Back in my early days before I became a programmer, I was a computer operator. My principle weapons of choice were ICL (2904, 2946, ME29, 3900’s) and Honeywell (62/40, 62/60) Mainframes.

By around the mid 80’s I was working on a clients site, a food wholesaler and retailer and I was the support programmer and occasional computer operator. On an ICL ME29, with a stock and order processing system the company I had worked for had supplied. No Sage accounting then.

We had a small PC based system (Not IBM) attached to the mainframe and our stores would scan thier orders in at the store onto a Micronics Terminal, transmit them to us in the evening for us to update the mainframe systems with the orders.

It was snowing outside and for the south coast of England that is rare.

Suddenly, the mainframe died, we were getting alarm alerts of all sorts and after a few attempts to reboot the system, we gave up and called the ICL engineer, he would be around 2 hours. When he arrived he spent around an hour investigating and scratching his head, eventually he said, ‘I need to call out another engineer, with a full set of boards for this computer.
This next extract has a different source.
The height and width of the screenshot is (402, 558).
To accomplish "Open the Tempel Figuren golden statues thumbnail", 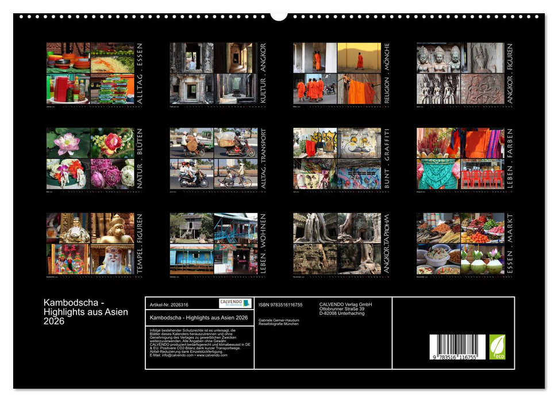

He will be here tomorrow around 6am’.

This was not good, we had to send picking lists to the warehouse be 2am and they would be on lorries and out by 6am to the shops.

Thankfully I had written a rudimentary stock system (an off the books exercise), that could take the Micronic Terminal data, use a stock held on the disk and produce a picking list. Hooray I here you say. BUT! This was a what if the computer room was destroyed system. The system was written in MicroFocus COBOL an ran on a Floppy Disk! The other problem, was that the emergency floppy disk system was not on site, but at my home some 8 miles away.

So myself an one of the computer operators, got into my car (a 1973 Morris Oxford) and headed to my flat, in the snow, thankfully the roads were empty, got home and got the disk and returned back to the office. I say returned, 4 inches of snow, drifting in places and going round roundabouts was fun, no anti-skid or traction control then, so it took about an hour to get back to the office.

Disk into PC and orders put into system and picking lists produced.

Your would think this would be the point where people would be grateful. If only! The complaints by the warehouse staff about the picking lists not being sorted by location in the warehouse. Thankfully the Distribution Manager was very grateful. It turned out the mainframe was down for 4 days due to the sort of fault no one would look for. The Distribution Manager gave me a case of scotch for my troubles. We upgraded the backup system to do the sort, but it was never used again.

We were young and stupid in our early mid twenties, but had great times, we should never have got into the car, yet alone gone and got the backup system and returned to save the day, but it was fun.

The mainframe fault; after replacing every card in the mainframe to no avail, it turned out to be a heat sensor, that was thinking the mainframe had overheated. In reality, although we had state of the art air filters for the computer room, deisel particles from the exausts of all the supplier and delivery lorries had got into the sensor and congeled and blocked the sensor.